Analysis of individual mitochondria and acidic organelles by capillary electrophoresis with laser-induced fluorescence detection

Reported herein is the application of capillary electrophoresis with laser-induced fluorescence detection (CE-LIF) to separate and detect individual mitochondria and acidic organelles (a term referring collectively to lysosomes and endosomes) from an array of mammalian cultured cells and tissues. Due to the presence of charged groups in their outer membranes, isolated organelles have intrinsic electrophoretic mobilities that are influenced by variations in size, morphology, membrane composition and damage caused during the isolation procedure.
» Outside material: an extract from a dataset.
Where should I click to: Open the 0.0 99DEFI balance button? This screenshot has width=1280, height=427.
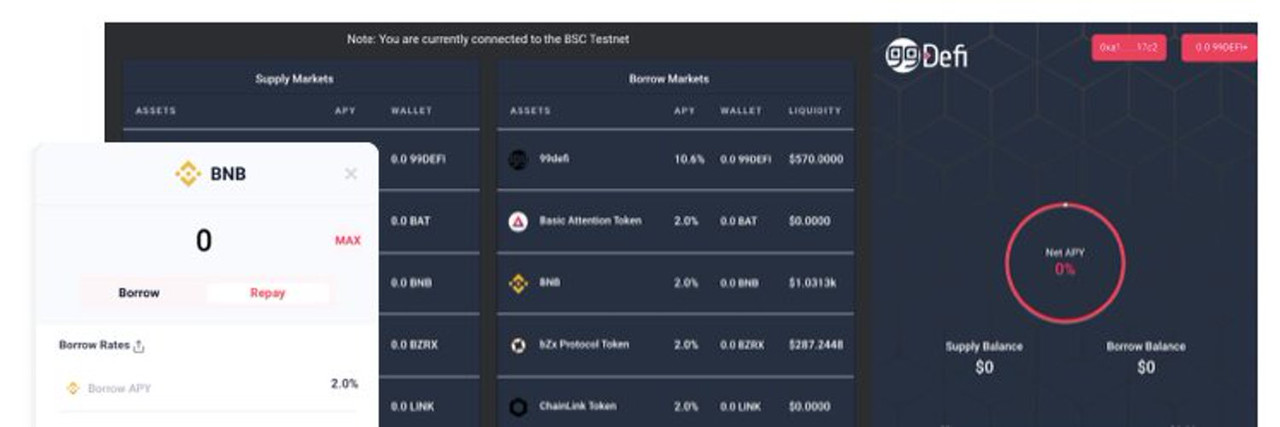click(x=1219, y=48)
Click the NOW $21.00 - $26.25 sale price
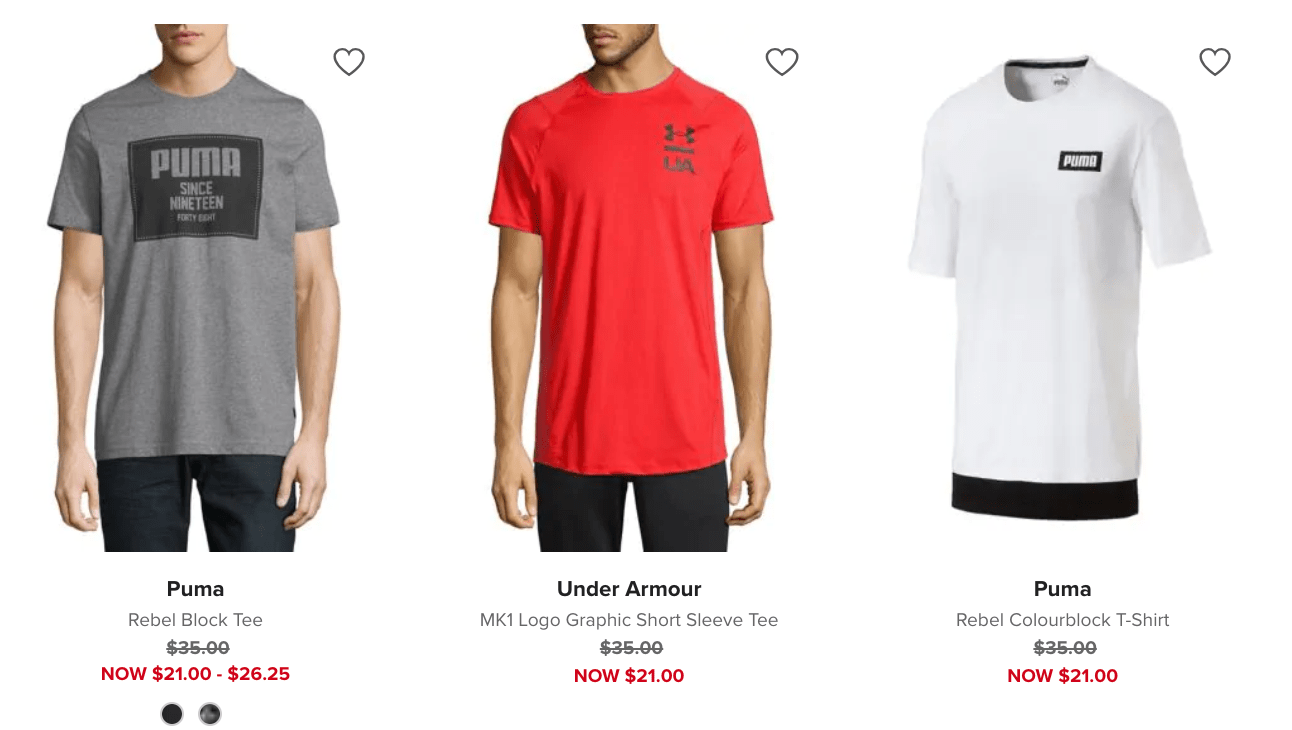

Histogram analysis of mitochondrial electrophoretic mobilities gives distributions that vary depending on the sample analyzed and the method used to release the mitochondria from the cells. In addition to characterizations based on mobility, depending on the fluorescent tag used, peak heights can be correlated to physical parameters of the individual organelles. Mitochondria that were stained with a fluorescent dye that stoichiometrically binds to cardiolipin were separated and detected by CE-LIF and the cardiolipin contents of individual mitochondrial events were determined. Similarly, acidic organelles were labeled via endocytosis of 0.1 μm i.d. fluorescent microspheres. The localization of the microspheres within acidic organelles was confirmed using confocal microscopy by the co-localization of the endocytosed microspheres with a lysosomally targeted fluorescent probe. CE-LIF experiments show that the fluorescence content of individual acidic organelles is dependent upon the concentration of microspheres within the cell growth media. CE-LIF with dual channel detection was used to separate and simultaneously detect mitochondria and acidic organelles from cell lysate. Finally, molecular biology techniques were developed to amplify mtDNA from small pools of mitochondria (typically less than five mitochondria) collected following CE-LIF separation and evaluate the prevalence of mutations.